Cenovus Energy Inc. says its thermal oil sands operations in northern Alberta produced their one billionth barrel of bitumen on Wednesday.
The milestone comes about 18 years after Cenovus’ Foster Creek facility was launched in 2001 as the first commercial oil sands project to use steam-assisted gravity drainage technology or SAGD. Its sister project at Christina Lake began producing oil a year later.
The SAGD process involves injecting steam into the underground oil-bearing formation through a horizontal well to allow the heavy, sticky bitumen to drip into a lower parallel well and be pumped to surface.
Oil sands production had previously come mainly from strip mines, but output from new thermal projects grew quickly to exceed mining by 2012. It is expected to contribute slightly more than half of Canadian oil sands production this year.
The Canadian Association of Petroleum Producers says a total of 13.2 billion barrels of oil were produced from the oil sands between 1967 and 2018 – about seven billion barrels from mining and six billion from wells.

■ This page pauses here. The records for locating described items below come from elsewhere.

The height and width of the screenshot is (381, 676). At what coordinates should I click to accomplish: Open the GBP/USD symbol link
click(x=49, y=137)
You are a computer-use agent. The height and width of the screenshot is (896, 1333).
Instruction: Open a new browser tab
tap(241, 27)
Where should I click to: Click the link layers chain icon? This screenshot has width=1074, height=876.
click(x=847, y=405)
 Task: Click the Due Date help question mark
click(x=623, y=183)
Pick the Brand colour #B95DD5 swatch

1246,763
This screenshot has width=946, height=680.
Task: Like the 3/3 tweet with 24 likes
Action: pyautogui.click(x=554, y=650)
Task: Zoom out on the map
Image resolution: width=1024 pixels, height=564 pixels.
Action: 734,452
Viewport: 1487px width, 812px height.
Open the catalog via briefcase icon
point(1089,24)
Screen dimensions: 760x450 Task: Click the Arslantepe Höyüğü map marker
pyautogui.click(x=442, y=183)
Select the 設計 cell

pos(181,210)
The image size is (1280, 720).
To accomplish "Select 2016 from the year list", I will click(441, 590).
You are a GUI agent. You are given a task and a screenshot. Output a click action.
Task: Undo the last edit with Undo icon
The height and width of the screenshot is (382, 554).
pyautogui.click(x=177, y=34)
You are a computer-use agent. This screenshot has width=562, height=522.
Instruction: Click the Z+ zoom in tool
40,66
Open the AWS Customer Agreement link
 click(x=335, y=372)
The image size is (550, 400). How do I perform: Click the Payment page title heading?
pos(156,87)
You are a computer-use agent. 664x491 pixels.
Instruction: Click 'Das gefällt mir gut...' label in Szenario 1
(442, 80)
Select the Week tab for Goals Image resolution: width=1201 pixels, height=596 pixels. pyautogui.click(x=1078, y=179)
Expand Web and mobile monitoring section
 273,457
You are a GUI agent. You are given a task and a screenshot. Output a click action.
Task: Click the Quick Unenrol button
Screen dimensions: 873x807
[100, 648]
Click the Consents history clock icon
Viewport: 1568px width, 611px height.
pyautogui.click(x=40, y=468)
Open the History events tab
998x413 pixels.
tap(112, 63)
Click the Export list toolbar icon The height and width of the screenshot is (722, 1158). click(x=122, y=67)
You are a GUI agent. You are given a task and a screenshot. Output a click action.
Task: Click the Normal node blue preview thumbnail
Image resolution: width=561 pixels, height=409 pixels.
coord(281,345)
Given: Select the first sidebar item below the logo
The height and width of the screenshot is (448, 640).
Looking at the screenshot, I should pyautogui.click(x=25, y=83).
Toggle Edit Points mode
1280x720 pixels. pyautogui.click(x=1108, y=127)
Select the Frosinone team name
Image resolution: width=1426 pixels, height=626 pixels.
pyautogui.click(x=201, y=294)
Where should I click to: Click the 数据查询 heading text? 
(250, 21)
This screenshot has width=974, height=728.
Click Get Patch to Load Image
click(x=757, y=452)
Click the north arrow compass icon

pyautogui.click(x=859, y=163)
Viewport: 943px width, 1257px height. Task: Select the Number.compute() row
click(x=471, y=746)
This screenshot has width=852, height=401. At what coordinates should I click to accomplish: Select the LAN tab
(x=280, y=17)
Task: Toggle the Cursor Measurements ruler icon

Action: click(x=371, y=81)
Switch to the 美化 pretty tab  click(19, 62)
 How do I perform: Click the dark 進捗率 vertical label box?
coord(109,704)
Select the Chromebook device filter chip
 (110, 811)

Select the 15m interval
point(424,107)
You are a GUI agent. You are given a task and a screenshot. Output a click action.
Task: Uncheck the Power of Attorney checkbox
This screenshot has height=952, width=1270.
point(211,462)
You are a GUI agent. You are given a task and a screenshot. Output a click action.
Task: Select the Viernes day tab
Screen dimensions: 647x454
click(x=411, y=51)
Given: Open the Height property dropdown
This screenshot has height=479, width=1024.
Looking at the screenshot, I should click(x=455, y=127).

There’s little concern about depleting the oil sands – the National Energy Board estimates there are still 165 billion barrels of oil that can be recovered using current technologies and double that number if potential resources are included.
CAPP estimates oil sands production will reach 4.25 million barrels per day by 2035 from 2.9 million bpd in 2018, although that forecast is tempered by concerns about building pipeline export capacity.